Almost with inexorable momentum, the Internet hurls itself into new territory. Some time ago, more than two billion humans had adopted at least one Internet-enabled device in some form, and nobody doubts that another two billion will accrue soon. New webpages increasingly find ways to inform readers, as more information in a variety of formats continues to be layered on the basic system of data internetworking.
That growth has been measured in a variety of dimensions. Today I would like to report on some research to measure one aspect of the Web’s growth, which I did with Frank Nagle, a doctoral student at Harvard Business School. We sought to figure out how much Apache served web surfers in the United States.
That is not a misprint. Apache is the name for the most popular webserver in the world. It is believed to be the second most popular open source project after Linux.
What is Apache?
Apache descended from software invented at the National Center for Supercomputing Applications (NCSA) at the University of Illinois, which also was the home of the Mosaic browser. Apache arose from server software that worked with Mosaic. It was called the NCSA HTTPd server. This was the most widely used HTTP server software in the research-oriented “early-days” of the Internet.
While the University of Illinois successfully licensed the Mosaic browser for millions of dollars, the server software first became available for use as shareware, with the underlying code available to anyone, without restriction. Many webmasters took advantage of the shareware by adding improvements as needed or by communicating with the lead programmer, Robert McCool. McCool, however, left the university (along with others) to work at Netscape in the middle of 1994, and thereafter, webmasters and web participants lost their coordinator.
By early 1995, there were eight distinct versions of the server in widespread use, each with some improvements that the others did not include. These eight teams sought to coordinate further improvements. They combined their efforts, making it easier to share resources and improvements and build further improvements on top of the (unified) software. The combination of eight versions was called Apache, ostensibly because one of the founders respected the assertive reputation of one tribe of native North Americans—and also because others called the software “a patchy webserver.”
Informally at first and more formally over time, the group adopted the practices of open source. Skipping a long history, Apache became an essential component in the customer-facing commercial transactions of many firms, as well as in the procurement activities supported by electronic commerce. Furthermore, Apache is used as the base for many other commercial products, such as the IBM HTTP Server, which comes bundled with the IBM WebSphere Application Server.

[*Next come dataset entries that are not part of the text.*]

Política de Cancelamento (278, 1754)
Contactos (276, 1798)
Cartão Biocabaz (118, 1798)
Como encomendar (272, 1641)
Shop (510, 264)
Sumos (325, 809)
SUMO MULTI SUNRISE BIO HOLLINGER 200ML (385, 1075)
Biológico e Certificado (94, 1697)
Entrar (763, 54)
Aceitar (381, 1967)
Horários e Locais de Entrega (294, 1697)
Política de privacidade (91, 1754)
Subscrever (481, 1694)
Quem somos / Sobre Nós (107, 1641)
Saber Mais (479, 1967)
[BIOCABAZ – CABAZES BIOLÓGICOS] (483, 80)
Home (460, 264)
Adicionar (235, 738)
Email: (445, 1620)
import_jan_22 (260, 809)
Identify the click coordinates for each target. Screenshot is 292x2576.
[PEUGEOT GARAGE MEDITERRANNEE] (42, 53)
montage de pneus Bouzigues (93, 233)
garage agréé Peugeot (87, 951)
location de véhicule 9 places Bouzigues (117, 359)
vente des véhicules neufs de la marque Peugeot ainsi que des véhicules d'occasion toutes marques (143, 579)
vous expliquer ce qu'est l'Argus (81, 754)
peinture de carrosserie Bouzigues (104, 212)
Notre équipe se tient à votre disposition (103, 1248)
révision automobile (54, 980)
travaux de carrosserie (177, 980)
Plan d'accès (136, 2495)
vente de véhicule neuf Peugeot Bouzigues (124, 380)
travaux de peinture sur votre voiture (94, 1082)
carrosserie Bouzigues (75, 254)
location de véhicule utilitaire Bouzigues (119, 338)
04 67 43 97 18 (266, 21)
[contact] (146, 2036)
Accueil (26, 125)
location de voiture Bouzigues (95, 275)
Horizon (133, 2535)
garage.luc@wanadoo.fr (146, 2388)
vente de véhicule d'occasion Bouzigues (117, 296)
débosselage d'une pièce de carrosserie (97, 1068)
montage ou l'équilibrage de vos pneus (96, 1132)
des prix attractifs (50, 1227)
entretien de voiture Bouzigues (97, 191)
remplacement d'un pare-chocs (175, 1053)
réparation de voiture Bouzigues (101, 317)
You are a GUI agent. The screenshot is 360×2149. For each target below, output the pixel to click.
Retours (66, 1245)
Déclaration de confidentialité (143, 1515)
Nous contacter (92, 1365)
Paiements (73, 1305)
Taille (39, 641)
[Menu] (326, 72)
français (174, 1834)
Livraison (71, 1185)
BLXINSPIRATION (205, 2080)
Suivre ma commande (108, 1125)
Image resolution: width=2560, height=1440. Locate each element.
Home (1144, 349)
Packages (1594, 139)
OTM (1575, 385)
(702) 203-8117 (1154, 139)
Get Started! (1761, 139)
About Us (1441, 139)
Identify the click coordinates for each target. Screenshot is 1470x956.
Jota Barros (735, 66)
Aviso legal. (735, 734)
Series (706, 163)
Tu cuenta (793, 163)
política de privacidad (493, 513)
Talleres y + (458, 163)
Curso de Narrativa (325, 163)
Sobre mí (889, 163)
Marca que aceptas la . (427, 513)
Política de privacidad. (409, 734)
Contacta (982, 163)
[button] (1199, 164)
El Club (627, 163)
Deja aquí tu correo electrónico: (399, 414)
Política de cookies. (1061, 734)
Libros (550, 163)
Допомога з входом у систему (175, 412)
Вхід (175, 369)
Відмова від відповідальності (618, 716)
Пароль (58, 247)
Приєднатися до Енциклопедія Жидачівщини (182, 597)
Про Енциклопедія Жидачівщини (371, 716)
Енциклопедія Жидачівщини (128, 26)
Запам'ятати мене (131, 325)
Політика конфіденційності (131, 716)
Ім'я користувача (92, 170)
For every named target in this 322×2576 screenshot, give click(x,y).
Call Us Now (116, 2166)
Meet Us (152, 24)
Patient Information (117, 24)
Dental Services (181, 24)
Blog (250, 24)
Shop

It’s well known from publically available statistics that Apache is disproportionately used to host websites that receive large amounts of traffic. Apache hosts 57 percent of the million busiest websites.
Apache’s basic economics derive from the lack of prices for the software. The absence of pecuniary transactions first arose at the beginning of Apache’s existence. It continued as Apache adopted open source practices. As with other open source software, Apache eschews standard marketing and sales activities, instead relying on word of mouth and other nonpriced communication online. Apache also does not develop large support and maintenance arms for their software, although users do offer free assistance to each other via mailing lists and discussion boards.
In sum, Apache plays an important role in operating the Internet, but it never goes on sale or directly generates revenue. It does not produce the typical markers of economic value, and, thus, despite its ubiquity, it is easy to overlook.
How much Apache?
Although data on the number of websites hosted via Apache HTTP Server is readily available from public sources, data on the number of actual Apache HTTP Servers used is not. Additionally, existing public data does not clearly identify the location or country for these servers. However, because webservers are primarily used to host public webpages, and are directly reachable via the Internet, Frank Nagle and I were able to count them.
Take it with a grain of salt. Apache HTTP Servers can be used internally by organizations, so our calculation can be considered a lower bound on the number of actual Apache HTTP Servers in use. Furthermore, a number of different network architectures—including load balancing, elastic and cloud computing, and so on—allow multiple webservers to run on one IP address, which would also lead our collection method to underestimate the true capacity of Apache HTTP Servers.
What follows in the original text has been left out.